第498回 マレーシアの人口、これからどうなる?

5月14日、マレーシア統計局は、マレーシアの2024年第1四半期の推計人口が前年同期比2.3%増加して3400万人になったことを発表しました。うち3060万人がマレーシア国民、340万人が外国人となっています。国連人口部の最新の中位推計によれば、マレーシアの人口は2060年代に4200万人台でピークとなり、2100年には3950万人前後となることが予想されています。マレーシアの人口は、これから40年前後は増勢が続くことになります。

一方で隣国のタイですが、2023年末の人口が前年比0.06%減の6605万人となったことが発表されました。ただ、これは住民登録データに基づくもので、国連人口部の中位推計では2023年の人口は7180万人、2029年の7209万人をピークに人口減少が始まり、2100年には4457万人とマレーシアの水準に近づくことが予想されています。

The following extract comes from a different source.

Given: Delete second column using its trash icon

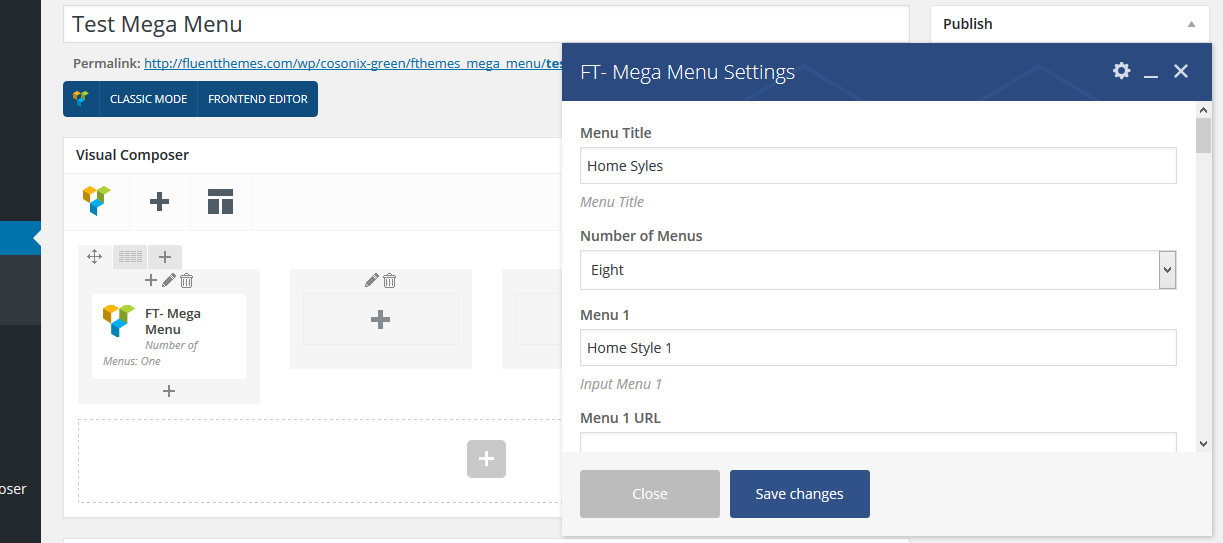Looking at the screenshot, I should point(390,281).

図は縦軸に労働力人口に対する高齢者人口の比率を、横軸に一人当たり所得(名目米ドル)をとったものです。橙線は単回帰による世界標準の関係を示しています。橙線より上の国は所得水準に対して高齢者/労働力比率が高く、高齢者ケアの現役世代への負担が大きくなることが予想されます。

マレーシア(MYS)は一人当たり所得が10,960米ドル、高齢者/労働力比率が9.7%となっており、橙線よりもずいぶん下です。所得水準がほぼ同じの中国(CHN)の高齢者/労働力比率は17.6%とマレーシアの倍に近い水準で、世界標準を上回ります。タイ(THA)についても一人当たり所得が7080米ドル、高齢者/労働力比率が18.7%でマレーシアの7割程度の所得水準で高齢者/労働力比率は中国を越えています。

このようにアジアの同程度の所得水準の国と比較して、マレーシアの高齢者ケアの現役世代への負担は、所得・人口動態からは軽くなることが予想されます。これが、マレーシアの民間消費がこのところ好調な大きな要因となっていると考えられます。

ちなみに、一人当たり所得が5万ドル付近に高齢者/労働力比率が49.9%と世界でも突出して高い国があります。日本(JPN)です。これは既に手がつけられない水準で、1000万人単位の外国人労働者を導入するか画期的な技術革新がないかぎり、日本の高齢者ケアは非常な困難状況に直面する可能性が高いと考えられます。